No nos damos cuenta, tan libres y democráticos como creemos ser, y nos la están metiendo doblada con la tecnología. Que si averiguamos su paradero gracias a su teléfono móvil, o ese Síndrome de Estocolmo que representa el 98% de la población occidental, que si te llama y no les contestas en el ipso facto, así como si titubeas sin responder a un correo electrónico –y ya no digamos nada si la pasividad viene generada tras un cese sin excusa aparente del chat o del mismo Facebook– terminan llamando a la policía denunciando tu desaparición. Luego llegan a casa y te encuentran dormido en el sofá, con un libro abierto sobre tu pecho, y citan a declarar hasta al editor del mismo.
El mundo se ha convertido en una inmensa mierda donde estás obligado a tener cuenta bancaria, hipoteca a 35 años, domiciliar todos tus pagos en la citada cuenta, abusar de tarjetas de crédito, y contestar a todos aquellos estúpidos comentarios que se expanden por la red, ayudados de extraños emoticonos, en una evidente vuelta al infantilismo, que en estos tiempos que corren deberían ser sus ejecutores tildados de retrasados.

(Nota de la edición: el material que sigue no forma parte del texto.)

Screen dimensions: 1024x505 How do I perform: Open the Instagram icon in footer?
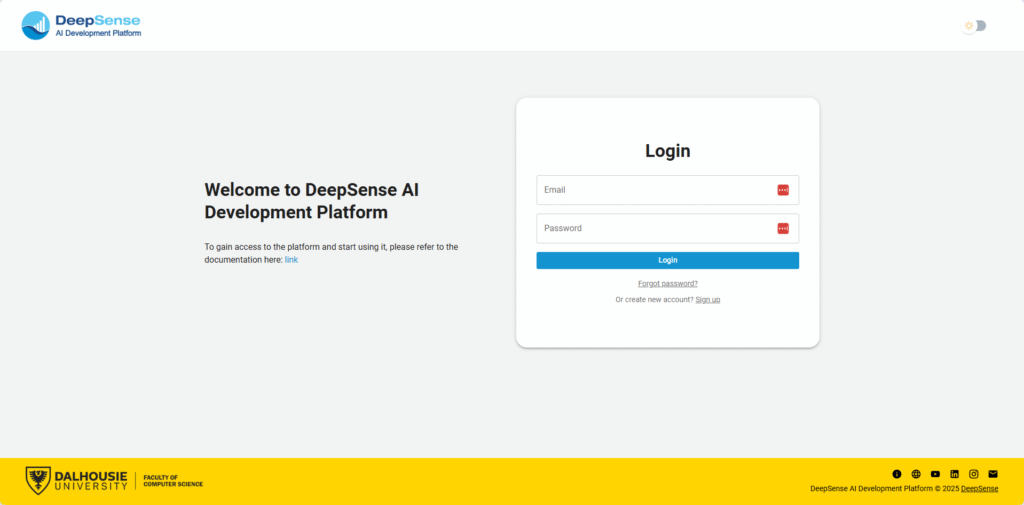[973, 474]
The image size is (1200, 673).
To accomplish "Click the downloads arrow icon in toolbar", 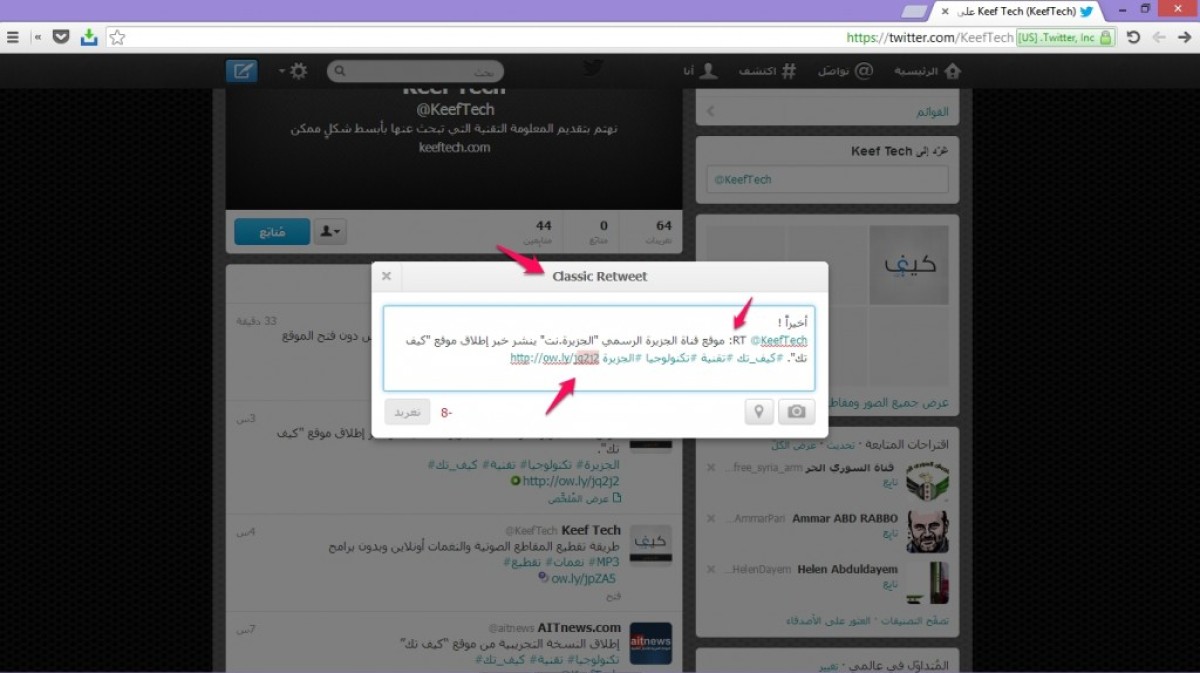I will pyautogui.click(x=89, y=37).
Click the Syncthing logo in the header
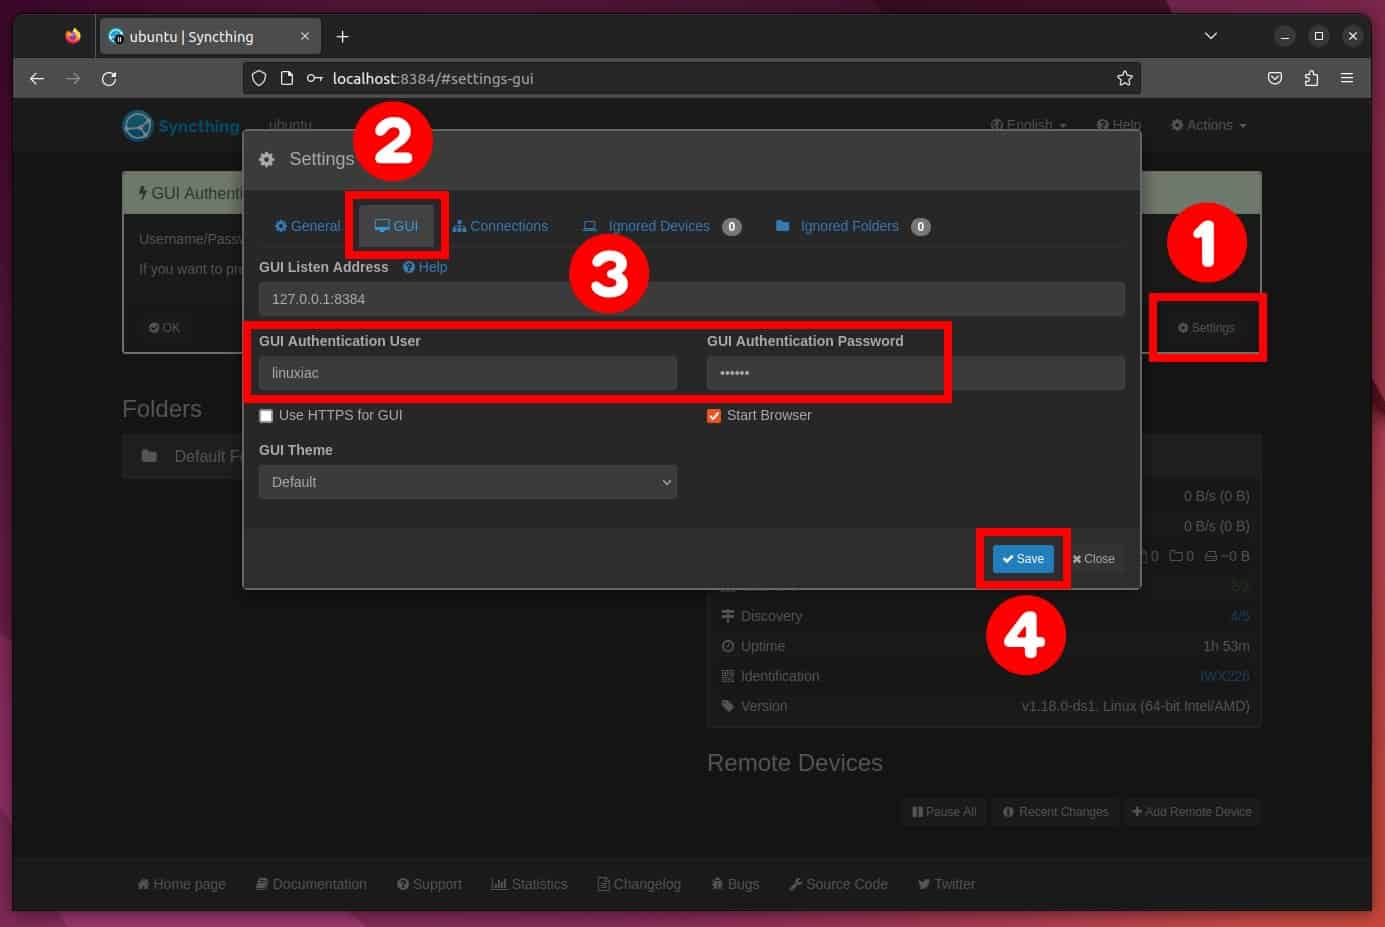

Pero lo del móvil es lo que, en mi caso, más me ha afectado. Yo, que ya dispuse de un Motorola en el año 96, cuando los que no tenían móvil te señalaban por la calle –evidentemente vivía en España rodeado de hienas–, me siento especialmente estafado por las nuevas tecnologías, que sin quererlo ni beberlo me obligaron, hasta hace un mes, a revisar el correo, el Twitter y los chats donde bajé a la mina del amor cuando en realidad se folla en la superficie de manera sin igual. De hecho todos los que hoy perdemos el culo por buscar rollo a través del chat –algunos, en sus insondables agujeros negros, buscan hasta parejas formales– fuimos creados por parejas que se conocieron en playas, bares, paseos, escuelas, parques… en la realidad que huele a hierba seca o a tierra mojada, y nunca a batería quemada.
Yo, hasta hace poco, revisaba el teléfono móvil atrapado en el bolsillo de mi pantalón cada tres minutos, en un trastorno que si no era bipolar al menos lo era subnormal. Preocupado por si la batería se acababa, la pantalla estaba sucia, o la conexión a internet era defectuosa. Perdiendo el tiempo de mala manera. Soñando con que me llamara no sé ni quién cuando siempre eran los mismos los que se ponían en contacto conmigo y para decirme las mismas tonterías.
Pues bien, estoy cerca de cumplir mi primer mes sin teléfono móvil y vivo en una paz absoluta. Además de que no me tiemblan las piernas, debido a falsas alarmas de llamadas a un móvil que ya es historia. No he tenido un solo problema de comunicación –con el ordenador ya tengo más que suficiente– y me he leído cuatro libros en menos de cuatro semanas.
El otro día, comprando un billete de avión por internet, pasé a la historia; o al menos a la mía. Ya que a la hora de insertar el teléfono de contacto puse el de mi restaurante. Momento histórico. Se acabó el cargar la batería del móvil. El meterle más dinero. El repararlo cada seis meses cuando directamente no había que comprarse uno nuevo. Se acabó la dictadura del siglo XXI, donde el móvil a algunos ya le es esencial hasta para masturbarse.
El colmo del éxito se produjo cuando una chica a la que conocí en un bar –ella trabajaba de camarera– me pidió mi número y yo le pregunté a qué hora salía. Luego, al recogerla, en vez de las piernas temblándome por el sonido del móvil volví a la cruda y necesaria realidad: su roce al pasear generaba un auténtico tsunami. Eso sí, quedará este diálogo para la posteridad.
—¿Y por qué no tienes teléfono móvil? ¿Es que estás loco?
Me recordó a mi abuela.
Joaquín Campos, 15/09/15, Phnom Penh.